### 作業指示
1) 提示文によると、ホルダーを使用している施設はいくつですか。
2) 提示文の「7. ホルダー使用の有無ホル」から「今回のアンケート調査の目的は,福岡地区における血液培養検査実施状況の確認である。」まで(両端を含む)を、「Gram染色」を「グラム染色」に置き換えて書き直してください。

### 提示文
━━━━
6. 消毒方法および汚染率との関係アルコールとヨード製剤9施設,アルコールとグルコン酸クロルヘキシジン4施設,アルコール消毒のみ2施設,アルコールとヨード製剤・アルコールとクロルヘキシジングルコン酸塩の併用2施設,アルコールのみ・アルコールとヨード製剤・アルコールグクロルヘキシジングルコン酸塩の使い分け1施設であった。消毒方法別による汚染率の集計値の中央値(範囲)は,アルコールのみが1.1%,アルコール+ヨード製剤3.6%(2.1~5.3%),アルコール+クロルヘキシジングルコン酸塩1.4%(1~1.9%)であった。
7. ホルダー使用の有無ホルダー使用3施設,未使用14施設,採取する医師によって使い分け1施設であった。
8. 陽性ボトルから直接菌液を調整した薬剤感受性試験の実施の有無実施3施設,未実施15施設であった。
9. 夜間休日帯(時間外)に提出された血液培養検査の対応検体受付時の対応として,室温保存3施設,装置にセット15施設であった。培養陽性時の対応は,Gram染色の結果まで報告7施設,Gram染色・同定・感受性試験まで実施3施設,何も対応しない2施設,培地への接種まで2施設,陽性ボトル取り出しまで1施設,日勤帯は同定・感受性試験まで実施し夜勤帯はボトルの取り出しまで1施設,Gram染色による鏡検確認まで実施し,結果報告はしない1施設,土曜午前中のみGram染色の結果報告まで実施1施設であった。培養陽性時の連絡体制は,主治医または主治医不在時は病棟に連絡が9施設,連絡しないが3施設,病棟に連絡が2施設,主治医の携帯が1施設,主治医・ICT・感染症科医師に報告し主治医不在時は病棟に連絡が1施設,ICDに連絡が1施設,主治医および病棟・主治医不在時は病棟のみに連絡が1施設であった。
今回のアンケート調査の目的は,福岡地区における血液培養検査実施状況の確認である。
━━━━
### 元データ
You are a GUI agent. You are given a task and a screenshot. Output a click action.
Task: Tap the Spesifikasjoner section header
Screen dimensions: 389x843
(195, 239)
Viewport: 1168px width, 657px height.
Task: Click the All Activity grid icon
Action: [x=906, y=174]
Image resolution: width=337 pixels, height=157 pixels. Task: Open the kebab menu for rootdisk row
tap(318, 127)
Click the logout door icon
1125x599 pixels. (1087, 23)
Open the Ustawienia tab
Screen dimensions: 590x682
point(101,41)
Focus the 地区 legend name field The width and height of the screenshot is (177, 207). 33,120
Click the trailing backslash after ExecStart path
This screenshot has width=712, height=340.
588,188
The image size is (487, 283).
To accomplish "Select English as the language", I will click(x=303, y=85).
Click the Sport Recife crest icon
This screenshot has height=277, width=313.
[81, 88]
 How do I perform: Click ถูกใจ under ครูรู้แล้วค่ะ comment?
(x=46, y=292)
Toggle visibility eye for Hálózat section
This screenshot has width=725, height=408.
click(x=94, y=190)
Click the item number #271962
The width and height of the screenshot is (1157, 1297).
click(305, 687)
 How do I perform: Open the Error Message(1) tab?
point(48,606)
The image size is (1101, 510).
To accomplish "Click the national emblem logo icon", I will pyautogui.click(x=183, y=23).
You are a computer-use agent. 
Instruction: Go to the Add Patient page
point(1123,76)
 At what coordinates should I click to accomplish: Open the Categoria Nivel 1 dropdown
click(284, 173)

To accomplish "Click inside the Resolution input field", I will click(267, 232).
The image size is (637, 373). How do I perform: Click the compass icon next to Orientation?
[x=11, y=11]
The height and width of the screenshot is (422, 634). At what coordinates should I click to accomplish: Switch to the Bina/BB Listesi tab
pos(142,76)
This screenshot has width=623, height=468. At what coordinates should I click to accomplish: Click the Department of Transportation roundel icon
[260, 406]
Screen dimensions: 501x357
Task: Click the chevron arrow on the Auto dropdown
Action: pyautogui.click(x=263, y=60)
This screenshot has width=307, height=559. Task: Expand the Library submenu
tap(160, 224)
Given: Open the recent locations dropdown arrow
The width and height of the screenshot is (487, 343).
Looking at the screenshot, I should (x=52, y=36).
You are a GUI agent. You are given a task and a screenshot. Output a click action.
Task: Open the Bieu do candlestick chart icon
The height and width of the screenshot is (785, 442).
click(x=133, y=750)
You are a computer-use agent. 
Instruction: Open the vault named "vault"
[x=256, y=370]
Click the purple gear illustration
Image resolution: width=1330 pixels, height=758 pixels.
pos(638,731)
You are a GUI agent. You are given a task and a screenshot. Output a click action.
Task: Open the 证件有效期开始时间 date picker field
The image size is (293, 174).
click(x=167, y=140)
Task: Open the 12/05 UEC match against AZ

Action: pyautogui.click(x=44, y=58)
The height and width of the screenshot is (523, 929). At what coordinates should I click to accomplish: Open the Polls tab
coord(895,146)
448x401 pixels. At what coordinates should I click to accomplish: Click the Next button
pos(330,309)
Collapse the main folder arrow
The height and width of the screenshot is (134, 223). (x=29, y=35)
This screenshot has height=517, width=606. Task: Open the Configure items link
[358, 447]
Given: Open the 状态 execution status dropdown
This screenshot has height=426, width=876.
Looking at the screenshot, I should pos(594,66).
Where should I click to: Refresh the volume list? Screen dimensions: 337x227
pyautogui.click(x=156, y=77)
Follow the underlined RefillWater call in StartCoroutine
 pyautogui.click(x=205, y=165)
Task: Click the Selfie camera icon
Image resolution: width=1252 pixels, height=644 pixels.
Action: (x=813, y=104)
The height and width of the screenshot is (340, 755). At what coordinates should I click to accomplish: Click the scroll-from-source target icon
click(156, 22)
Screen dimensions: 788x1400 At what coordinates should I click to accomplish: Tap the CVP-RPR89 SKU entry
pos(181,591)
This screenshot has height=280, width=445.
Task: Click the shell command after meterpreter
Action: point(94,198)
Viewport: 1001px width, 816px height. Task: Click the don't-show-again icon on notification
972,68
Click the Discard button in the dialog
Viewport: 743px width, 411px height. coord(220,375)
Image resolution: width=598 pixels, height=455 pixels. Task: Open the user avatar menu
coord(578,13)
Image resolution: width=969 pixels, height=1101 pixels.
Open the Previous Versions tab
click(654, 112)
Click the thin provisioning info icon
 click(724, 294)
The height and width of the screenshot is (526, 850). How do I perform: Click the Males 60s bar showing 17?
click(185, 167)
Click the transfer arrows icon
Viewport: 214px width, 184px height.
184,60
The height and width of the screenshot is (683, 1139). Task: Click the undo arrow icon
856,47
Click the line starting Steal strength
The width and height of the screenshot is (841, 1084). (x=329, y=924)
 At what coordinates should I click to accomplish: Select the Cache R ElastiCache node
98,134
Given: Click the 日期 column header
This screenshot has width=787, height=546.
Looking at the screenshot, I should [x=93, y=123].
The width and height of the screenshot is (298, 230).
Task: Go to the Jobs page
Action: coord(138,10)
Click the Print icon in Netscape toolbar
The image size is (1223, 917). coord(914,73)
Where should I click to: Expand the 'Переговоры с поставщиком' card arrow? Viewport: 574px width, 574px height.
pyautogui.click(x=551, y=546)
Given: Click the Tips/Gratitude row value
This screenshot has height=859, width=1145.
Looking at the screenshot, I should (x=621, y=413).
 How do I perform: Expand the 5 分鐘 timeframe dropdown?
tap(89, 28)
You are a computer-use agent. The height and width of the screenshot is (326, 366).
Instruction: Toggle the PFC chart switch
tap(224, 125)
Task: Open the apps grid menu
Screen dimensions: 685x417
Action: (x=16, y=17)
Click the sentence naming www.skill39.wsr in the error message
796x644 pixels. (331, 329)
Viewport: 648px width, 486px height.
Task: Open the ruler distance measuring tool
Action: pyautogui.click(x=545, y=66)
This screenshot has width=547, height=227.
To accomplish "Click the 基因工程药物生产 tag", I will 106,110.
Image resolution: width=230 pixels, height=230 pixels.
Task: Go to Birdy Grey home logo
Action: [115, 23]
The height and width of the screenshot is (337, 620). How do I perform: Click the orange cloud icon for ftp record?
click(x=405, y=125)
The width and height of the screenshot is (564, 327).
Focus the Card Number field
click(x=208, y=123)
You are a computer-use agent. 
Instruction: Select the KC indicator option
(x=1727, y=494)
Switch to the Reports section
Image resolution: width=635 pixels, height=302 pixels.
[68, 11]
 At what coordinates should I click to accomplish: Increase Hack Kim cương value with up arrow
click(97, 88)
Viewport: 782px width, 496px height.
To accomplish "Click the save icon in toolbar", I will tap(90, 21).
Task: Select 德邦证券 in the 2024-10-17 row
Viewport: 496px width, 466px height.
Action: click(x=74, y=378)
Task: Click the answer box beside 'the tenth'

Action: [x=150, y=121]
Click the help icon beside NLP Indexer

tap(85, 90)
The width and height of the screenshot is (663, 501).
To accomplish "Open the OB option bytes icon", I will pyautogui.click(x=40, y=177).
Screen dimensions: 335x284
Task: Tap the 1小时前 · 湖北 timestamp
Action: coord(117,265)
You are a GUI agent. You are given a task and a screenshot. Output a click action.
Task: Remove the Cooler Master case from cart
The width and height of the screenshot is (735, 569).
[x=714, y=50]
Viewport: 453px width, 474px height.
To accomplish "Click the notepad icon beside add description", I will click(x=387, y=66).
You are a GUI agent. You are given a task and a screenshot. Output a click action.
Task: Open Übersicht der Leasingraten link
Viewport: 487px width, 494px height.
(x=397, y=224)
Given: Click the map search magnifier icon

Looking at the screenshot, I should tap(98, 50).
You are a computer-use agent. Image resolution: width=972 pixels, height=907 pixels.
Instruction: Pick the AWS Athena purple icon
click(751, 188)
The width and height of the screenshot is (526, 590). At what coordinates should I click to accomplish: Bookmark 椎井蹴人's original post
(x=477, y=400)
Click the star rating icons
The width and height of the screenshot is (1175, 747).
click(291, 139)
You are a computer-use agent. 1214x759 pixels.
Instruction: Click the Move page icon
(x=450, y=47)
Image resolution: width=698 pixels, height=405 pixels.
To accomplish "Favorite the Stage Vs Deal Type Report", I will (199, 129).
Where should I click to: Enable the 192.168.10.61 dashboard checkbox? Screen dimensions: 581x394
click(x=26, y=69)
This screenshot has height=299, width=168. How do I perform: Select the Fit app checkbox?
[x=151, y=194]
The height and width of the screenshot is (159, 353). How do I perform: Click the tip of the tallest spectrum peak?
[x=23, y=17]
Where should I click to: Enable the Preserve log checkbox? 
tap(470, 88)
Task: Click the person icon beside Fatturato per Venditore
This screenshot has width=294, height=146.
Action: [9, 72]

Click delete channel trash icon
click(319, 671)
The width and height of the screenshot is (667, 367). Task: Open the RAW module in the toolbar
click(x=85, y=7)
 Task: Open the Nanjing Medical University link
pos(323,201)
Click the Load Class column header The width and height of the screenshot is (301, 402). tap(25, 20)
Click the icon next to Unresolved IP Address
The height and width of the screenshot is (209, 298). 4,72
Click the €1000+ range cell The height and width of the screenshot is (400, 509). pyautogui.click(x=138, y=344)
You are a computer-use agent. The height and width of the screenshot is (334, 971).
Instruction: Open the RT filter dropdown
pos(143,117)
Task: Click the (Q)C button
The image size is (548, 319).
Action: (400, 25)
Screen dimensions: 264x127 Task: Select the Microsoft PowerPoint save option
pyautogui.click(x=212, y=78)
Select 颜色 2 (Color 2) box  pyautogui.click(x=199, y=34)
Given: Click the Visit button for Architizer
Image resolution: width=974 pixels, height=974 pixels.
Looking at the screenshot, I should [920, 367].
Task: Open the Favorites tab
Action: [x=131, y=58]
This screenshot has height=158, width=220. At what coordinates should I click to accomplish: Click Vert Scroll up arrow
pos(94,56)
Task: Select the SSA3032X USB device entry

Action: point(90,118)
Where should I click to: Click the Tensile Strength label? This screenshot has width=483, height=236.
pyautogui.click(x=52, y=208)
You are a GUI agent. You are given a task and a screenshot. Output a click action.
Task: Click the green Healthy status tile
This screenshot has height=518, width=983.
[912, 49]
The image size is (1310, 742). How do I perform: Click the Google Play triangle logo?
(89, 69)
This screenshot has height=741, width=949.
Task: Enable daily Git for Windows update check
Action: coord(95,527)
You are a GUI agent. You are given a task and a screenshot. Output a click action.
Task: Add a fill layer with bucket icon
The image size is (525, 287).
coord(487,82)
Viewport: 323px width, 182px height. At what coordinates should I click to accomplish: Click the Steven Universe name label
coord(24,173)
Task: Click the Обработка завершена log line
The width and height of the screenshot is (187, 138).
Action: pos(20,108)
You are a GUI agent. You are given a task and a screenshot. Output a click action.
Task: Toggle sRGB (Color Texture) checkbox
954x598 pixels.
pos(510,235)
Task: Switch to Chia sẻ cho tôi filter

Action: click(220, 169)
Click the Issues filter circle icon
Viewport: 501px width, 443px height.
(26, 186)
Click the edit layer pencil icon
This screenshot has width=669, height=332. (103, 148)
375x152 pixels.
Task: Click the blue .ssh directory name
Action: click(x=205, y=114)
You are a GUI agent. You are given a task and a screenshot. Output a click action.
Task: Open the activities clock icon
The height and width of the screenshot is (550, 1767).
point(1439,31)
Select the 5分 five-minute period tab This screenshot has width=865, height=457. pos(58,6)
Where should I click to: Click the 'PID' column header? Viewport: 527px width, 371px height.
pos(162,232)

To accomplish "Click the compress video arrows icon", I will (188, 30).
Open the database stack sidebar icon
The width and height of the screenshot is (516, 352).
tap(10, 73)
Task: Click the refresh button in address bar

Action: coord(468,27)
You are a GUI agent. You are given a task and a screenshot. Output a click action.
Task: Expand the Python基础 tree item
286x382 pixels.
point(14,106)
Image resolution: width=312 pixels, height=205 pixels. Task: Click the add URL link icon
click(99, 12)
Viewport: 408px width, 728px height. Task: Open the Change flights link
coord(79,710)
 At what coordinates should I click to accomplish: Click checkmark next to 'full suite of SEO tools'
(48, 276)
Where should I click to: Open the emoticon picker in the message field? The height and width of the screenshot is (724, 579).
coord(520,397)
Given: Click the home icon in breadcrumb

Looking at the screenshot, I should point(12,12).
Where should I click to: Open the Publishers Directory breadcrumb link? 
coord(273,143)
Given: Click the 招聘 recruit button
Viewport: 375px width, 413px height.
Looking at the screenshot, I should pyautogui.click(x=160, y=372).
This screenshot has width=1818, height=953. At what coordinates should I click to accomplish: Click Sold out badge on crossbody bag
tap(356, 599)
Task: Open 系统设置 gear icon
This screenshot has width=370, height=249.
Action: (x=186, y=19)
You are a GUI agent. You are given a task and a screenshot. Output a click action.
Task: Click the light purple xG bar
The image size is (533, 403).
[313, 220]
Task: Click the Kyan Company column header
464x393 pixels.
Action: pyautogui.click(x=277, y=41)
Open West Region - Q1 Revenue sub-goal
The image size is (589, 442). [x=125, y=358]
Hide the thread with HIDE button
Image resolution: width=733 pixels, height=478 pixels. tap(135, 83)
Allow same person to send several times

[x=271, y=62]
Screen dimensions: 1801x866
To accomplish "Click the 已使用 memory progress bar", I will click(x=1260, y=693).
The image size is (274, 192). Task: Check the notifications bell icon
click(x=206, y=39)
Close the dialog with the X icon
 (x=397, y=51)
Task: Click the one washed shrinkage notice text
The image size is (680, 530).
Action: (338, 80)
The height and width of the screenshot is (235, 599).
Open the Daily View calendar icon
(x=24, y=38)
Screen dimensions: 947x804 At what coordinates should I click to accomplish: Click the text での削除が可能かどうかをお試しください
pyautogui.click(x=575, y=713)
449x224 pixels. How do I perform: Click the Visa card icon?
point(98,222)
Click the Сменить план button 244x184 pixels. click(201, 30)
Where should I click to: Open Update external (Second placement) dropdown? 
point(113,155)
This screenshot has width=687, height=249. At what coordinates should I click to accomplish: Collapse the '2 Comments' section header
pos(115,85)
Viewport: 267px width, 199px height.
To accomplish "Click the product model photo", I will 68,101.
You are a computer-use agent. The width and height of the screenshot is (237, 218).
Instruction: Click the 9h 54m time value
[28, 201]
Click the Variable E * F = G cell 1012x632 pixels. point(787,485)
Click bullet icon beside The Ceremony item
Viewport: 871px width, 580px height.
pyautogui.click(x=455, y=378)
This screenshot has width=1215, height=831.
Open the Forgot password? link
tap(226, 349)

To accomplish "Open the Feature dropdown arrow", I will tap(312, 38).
━━━━
### 解答
1) 3施設

2)
7. ホルダー使用の有無ホルダー使用3施設,未使用14施設,採取する医師によって使い分け1施設であった。
8. 陽性ボトルから直接菌液を調整した薬剤感受性試験の実施の有無実施3施設,未実施15施設であった。
9. 夜間休日帯(時間外)に提出された血液培養検査の対応検体受付時の対応として,室温保存3施設,装置にセット15施設であった。培養陽性時の対応は,グラム染色の結果まで報告7施設,グラム染色・同定・感受性試験まで実施3施設,何も対応しない2施設,培地への接種まで2施設,陽性ボトル取り出しまで1施設,日勤帯は同定・感受性試験まで実施し夜勤帯はボトルの取り出しまで1施設,グラム染色による鏡検確認まで実施し,結果報告はしない1施設,土曜午前中のみグラム染色の結果報告まで実施1施設であった。培養陽性時の連絡体制は,主治医または主治医不在時は病棟に連絡が9施設,連絡しないが3施設,病棟に連絡が2施設,主治医の携帯が1施設,主治医・ICT・感染症科医師に報告し主治医不在時は病棟に連絡が1施設,ICDに連絡が1施設,主治医および病棟・主治医不在時は病棟のみに連絡が1施設であった。
今回のアンケート調査の目的は,福岡地区における血液培養検査実施状況の確認である。